2.1.1    Persiapan dan Pembukaan Upacara Perkawinan
a.    Jak Keumalen/ cah Roet
Jak Keumalen/ Cah Roet ini ada dua cara, yaitu:
1.         Langsung dilakukan oleh orang tua atau keluarga
2.         Theulangke dilakukan dengan menggunakan utusan khusus.

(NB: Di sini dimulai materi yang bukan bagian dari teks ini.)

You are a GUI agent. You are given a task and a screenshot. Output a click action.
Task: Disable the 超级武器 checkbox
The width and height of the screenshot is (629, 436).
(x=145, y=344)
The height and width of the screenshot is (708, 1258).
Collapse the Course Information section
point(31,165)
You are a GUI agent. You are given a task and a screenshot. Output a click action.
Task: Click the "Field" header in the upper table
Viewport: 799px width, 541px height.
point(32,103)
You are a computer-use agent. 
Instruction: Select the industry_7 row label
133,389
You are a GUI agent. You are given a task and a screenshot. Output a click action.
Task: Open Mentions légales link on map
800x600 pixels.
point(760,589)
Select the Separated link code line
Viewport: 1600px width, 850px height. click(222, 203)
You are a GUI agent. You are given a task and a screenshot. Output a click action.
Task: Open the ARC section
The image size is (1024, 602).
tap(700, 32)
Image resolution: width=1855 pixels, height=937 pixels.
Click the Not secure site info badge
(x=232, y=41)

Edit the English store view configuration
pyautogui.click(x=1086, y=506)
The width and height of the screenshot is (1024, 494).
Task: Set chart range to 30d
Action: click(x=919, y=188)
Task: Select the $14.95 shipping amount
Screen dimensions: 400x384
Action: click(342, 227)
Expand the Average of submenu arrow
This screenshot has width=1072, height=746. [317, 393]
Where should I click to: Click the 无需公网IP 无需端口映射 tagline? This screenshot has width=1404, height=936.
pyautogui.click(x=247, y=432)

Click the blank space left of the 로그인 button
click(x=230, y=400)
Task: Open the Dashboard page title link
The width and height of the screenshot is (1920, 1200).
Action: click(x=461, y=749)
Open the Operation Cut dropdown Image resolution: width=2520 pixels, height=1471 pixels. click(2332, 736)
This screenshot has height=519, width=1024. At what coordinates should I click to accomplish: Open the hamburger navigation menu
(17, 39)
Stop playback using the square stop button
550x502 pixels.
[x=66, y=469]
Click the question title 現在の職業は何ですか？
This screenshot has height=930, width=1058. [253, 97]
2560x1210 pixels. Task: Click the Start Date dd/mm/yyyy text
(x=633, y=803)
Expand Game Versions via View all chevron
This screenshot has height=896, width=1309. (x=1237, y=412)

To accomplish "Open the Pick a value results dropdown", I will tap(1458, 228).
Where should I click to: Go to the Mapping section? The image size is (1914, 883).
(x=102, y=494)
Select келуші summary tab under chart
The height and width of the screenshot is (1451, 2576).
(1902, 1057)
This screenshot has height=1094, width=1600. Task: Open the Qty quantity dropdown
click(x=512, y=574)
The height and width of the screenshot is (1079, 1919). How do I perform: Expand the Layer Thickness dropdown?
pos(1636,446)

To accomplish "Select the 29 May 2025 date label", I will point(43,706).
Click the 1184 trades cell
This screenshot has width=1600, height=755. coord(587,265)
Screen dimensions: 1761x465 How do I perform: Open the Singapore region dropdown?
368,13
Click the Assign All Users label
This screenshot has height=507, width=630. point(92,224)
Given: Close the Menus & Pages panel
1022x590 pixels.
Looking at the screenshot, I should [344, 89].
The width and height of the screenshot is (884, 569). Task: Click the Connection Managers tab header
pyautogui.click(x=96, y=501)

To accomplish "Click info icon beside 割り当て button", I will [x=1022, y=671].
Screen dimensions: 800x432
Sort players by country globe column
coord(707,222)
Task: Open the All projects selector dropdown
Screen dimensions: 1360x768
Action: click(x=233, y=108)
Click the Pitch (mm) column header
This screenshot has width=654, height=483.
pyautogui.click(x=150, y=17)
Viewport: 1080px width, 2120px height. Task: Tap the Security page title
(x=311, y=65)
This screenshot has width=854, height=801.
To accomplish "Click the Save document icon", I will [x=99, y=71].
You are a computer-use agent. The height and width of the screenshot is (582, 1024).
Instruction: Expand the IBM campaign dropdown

Maksud Jak Cah Roet adalah sebagai tahapan pertama dalam menjajaki atau merintis jalan. Biasanya beberapa orang dari pihak keluarga calan mempelai putri, datang bersilaturrahmi sambil memperhatikan calon mempelai putri, suasana rumah dan tingkah laku keluarga tersebut. Pada kesempatan ini, calon pihak mempelai pria juga tidak lupa membawakan bungong jaroe atau bingkisan yang berupa makanan. Setelah adanya pendekatan, keluarga calon mempelai pria/ linto baro akan menanyakan apakah putrinya sudah ada yang punya atau belum. Apabila mendapat jawaban dan sambutan baik dari pihak dara baro, maka dilanjutkan dengan jak lake (jak ba ranub).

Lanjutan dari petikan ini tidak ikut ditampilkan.